(Excerpt from a dataset)
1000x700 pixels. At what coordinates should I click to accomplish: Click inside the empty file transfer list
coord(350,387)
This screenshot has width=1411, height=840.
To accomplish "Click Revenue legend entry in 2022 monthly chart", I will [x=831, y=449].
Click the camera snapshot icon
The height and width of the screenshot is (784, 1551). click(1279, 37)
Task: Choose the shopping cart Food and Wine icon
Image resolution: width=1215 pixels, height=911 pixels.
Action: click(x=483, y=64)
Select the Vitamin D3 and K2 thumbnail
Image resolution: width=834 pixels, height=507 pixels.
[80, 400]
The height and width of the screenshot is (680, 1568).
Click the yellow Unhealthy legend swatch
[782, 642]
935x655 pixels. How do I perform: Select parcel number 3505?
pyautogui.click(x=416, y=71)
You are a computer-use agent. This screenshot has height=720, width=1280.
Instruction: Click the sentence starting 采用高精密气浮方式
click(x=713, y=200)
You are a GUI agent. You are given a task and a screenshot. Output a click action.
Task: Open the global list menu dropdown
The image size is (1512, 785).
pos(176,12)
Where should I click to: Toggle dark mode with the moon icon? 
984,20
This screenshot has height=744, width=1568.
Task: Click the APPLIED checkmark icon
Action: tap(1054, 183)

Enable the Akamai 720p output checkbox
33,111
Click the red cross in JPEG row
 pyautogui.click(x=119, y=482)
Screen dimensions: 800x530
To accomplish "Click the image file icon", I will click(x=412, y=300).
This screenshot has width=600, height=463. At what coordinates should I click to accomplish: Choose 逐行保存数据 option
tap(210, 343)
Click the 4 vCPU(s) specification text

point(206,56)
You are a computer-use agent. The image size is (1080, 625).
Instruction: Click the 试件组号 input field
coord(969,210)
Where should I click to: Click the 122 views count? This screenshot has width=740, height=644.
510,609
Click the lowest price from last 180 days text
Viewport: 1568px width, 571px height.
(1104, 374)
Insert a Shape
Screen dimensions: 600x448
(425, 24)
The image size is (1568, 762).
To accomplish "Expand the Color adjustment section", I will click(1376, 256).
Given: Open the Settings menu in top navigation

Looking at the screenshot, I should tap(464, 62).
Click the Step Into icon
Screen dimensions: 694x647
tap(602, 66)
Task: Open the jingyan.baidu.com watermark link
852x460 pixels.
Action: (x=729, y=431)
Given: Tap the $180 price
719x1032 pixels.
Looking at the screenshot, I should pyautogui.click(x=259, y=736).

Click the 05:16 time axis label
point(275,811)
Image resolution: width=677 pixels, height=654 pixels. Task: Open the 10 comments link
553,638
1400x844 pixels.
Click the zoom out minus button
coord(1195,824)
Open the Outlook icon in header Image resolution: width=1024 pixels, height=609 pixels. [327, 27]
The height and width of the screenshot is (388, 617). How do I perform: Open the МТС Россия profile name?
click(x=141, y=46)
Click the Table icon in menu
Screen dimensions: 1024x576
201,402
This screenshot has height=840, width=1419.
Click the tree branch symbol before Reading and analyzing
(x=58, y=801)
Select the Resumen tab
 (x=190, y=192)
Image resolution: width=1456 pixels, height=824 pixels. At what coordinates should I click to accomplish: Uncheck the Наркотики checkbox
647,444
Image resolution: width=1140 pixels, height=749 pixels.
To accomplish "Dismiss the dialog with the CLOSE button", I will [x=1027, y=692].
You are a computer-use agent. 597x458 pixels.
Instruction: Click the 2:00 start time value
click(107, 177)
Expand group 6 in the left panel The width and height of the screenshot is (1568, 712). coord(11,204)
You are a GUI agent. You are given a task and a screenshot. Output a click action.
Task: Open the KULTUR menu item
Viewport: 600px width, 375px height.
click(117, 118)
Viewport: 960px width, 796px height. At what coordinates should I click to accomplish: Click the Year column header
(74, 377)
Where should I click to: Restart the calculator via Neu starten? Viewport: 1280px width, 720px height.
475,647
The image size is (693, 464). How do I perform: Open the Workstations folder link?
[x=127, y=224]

Directions: Reproduce the part of the records above that opens with the line containing "Where should I click to: Click" and closes with the line containing "(x=58, y=801)", keeping every line exactly as it appears.

Final answer:
Where should I click to: Click the 122 views count? This screenshot has width=740, height=644.
510,609
Click the lowest price from last 180 days text
Viewport: 1568px width, 571px height.
(1104, 374)
Insert a Shape
Screen dimensions: 600x448
(425, 24)
The image size is (1568, 762).
To accomplish "Expand the Color adjustment section", I will click(1376, 256).
Given: Open the Settings menu in top navigation

Looking at the screenshot, I should tap(464, 62).
Click the Step Into icon
Screen dimensions: 694x647
tap(602, 66)
Task: Open the jingyan.baidu.com watermark link
852x460 pixels.
Action: (x=729, y=431)
Given: Tap the $180 price
719x1032 pixels.
Looking at the screenshot, I should pyautogui.click(x=259, y=736).

Click the 05:16 time axis label
point(275,811)
Image resolution: width=677 pixels, height=654 pixels. Task: Open the 10 comments link
553,638
1400x844 pixels.
Click the zoom out minus button
coord(1195,824)
Open the Outlook icon in header Image resolution: width=1024 pixels, height=609 pixels. [327, 27]
The height and width of the screenshot is (388, 617). How do I perform: Open the МТС Россия profile name?
click(x=141, y=46)
Click the Table icon in menu
Screen dimensions: 1024x576
201,402
This screenshot has height=840, width=1419.
Click the tree branch symbol before Reading and analyzing
(x=58, y=801)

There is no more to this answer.